Items from a dataset
***
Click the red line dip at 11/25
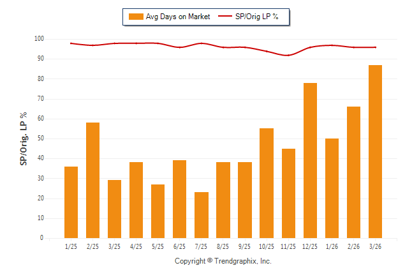The image size is (412, 277). (x=288, y=56)
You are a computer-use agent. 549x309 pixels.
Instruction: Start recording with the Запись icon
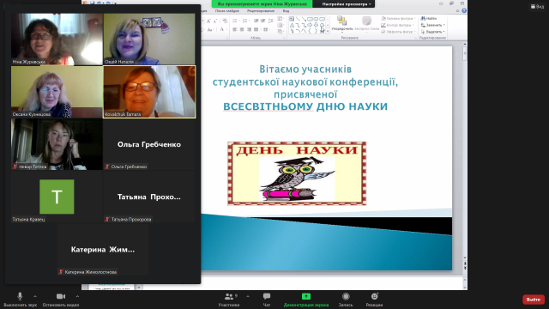coord(346,300)
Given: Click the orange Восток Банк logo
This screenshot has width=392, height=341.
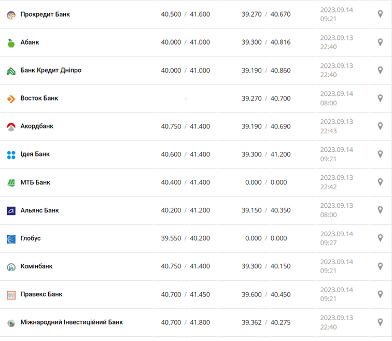Looking at the screenshot, I should (x=11, y=98).
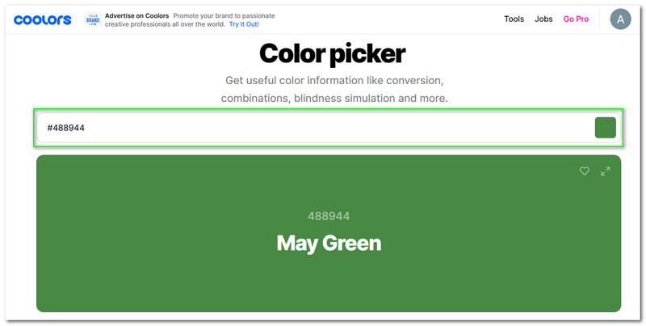This screenshot has height=326, width=646.
Task: Click the large green color preview panel
Action: [x=162, y=275]
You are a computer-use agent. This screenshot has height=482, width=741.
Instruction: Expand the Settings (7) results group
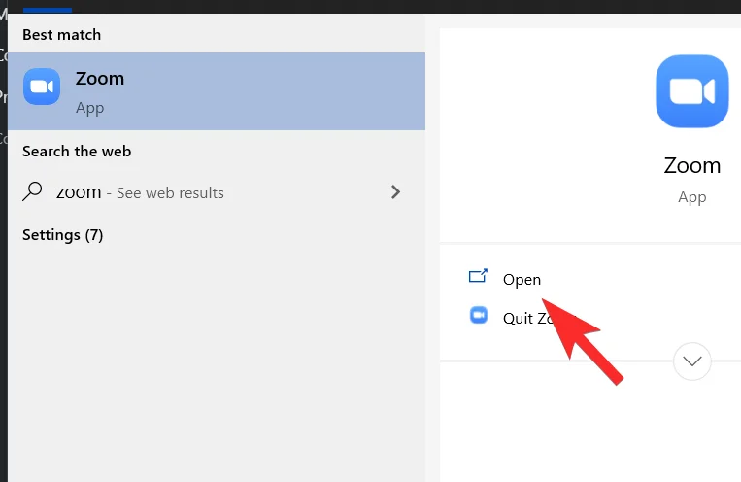62,235
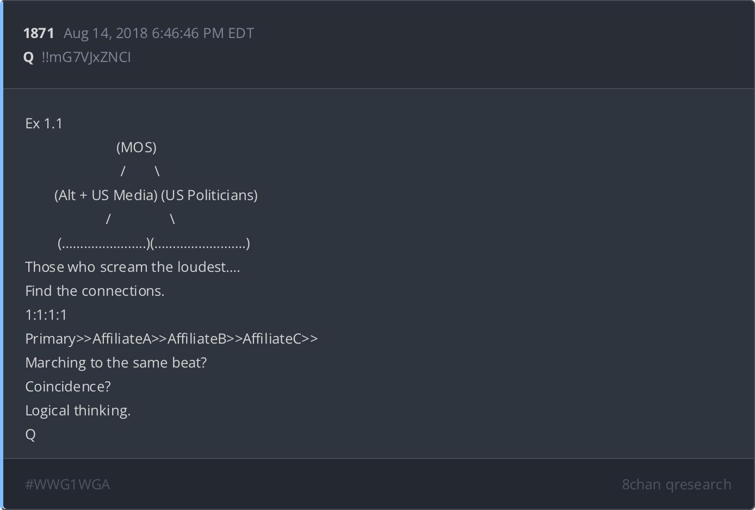Click post number 1871
The height and width of the screenshot is (510, 755).
(39, 33)
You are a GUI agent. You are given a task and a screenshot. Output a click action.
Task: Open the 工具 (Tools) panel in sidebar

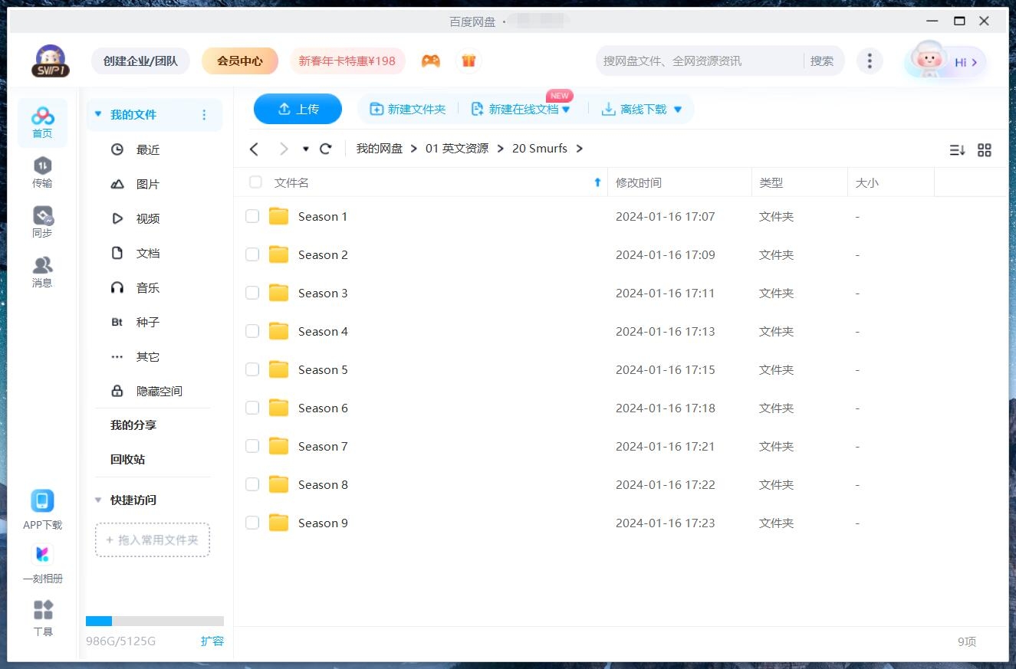click(x=42, y=619)
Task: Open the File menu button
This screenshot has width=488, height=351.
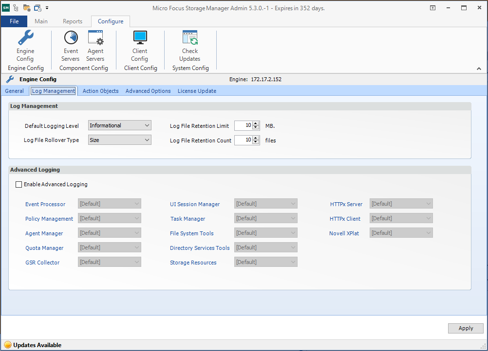Action: (x=14, y=21)

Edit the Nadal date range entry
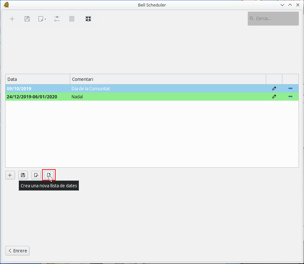[x=274, y=96]
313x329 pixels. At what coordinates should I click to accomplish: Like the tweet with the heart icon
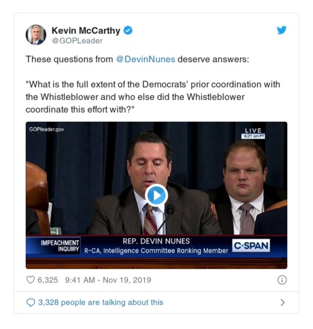30,280
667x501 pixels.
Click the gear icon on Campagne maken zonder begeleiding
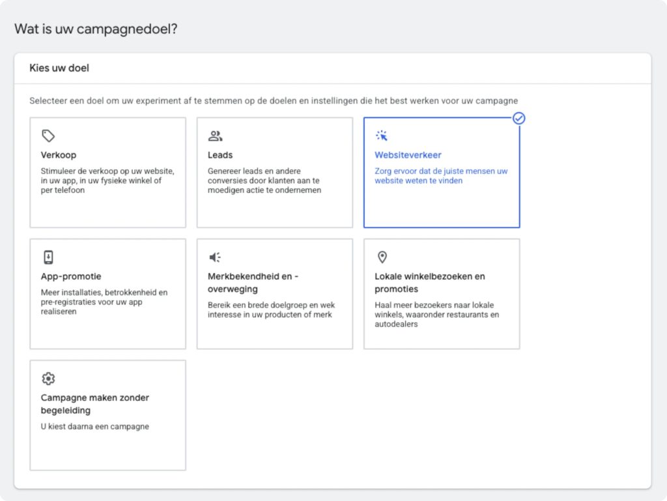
***
Reproduce only the lines from the first line of the entries through the line containing "Given: Click the orange Восток Банк logo", exactly and with both ends kept. Omit the pictures.

Click the red line dip at 11/25
The image size is (412, 277). (x=288, y=56)
You are a computer-use agent. 549x309 pixels.
Instruction: Start recording with the Запись icon
coord(346,300)
Given: Click the orange Восток Банк logo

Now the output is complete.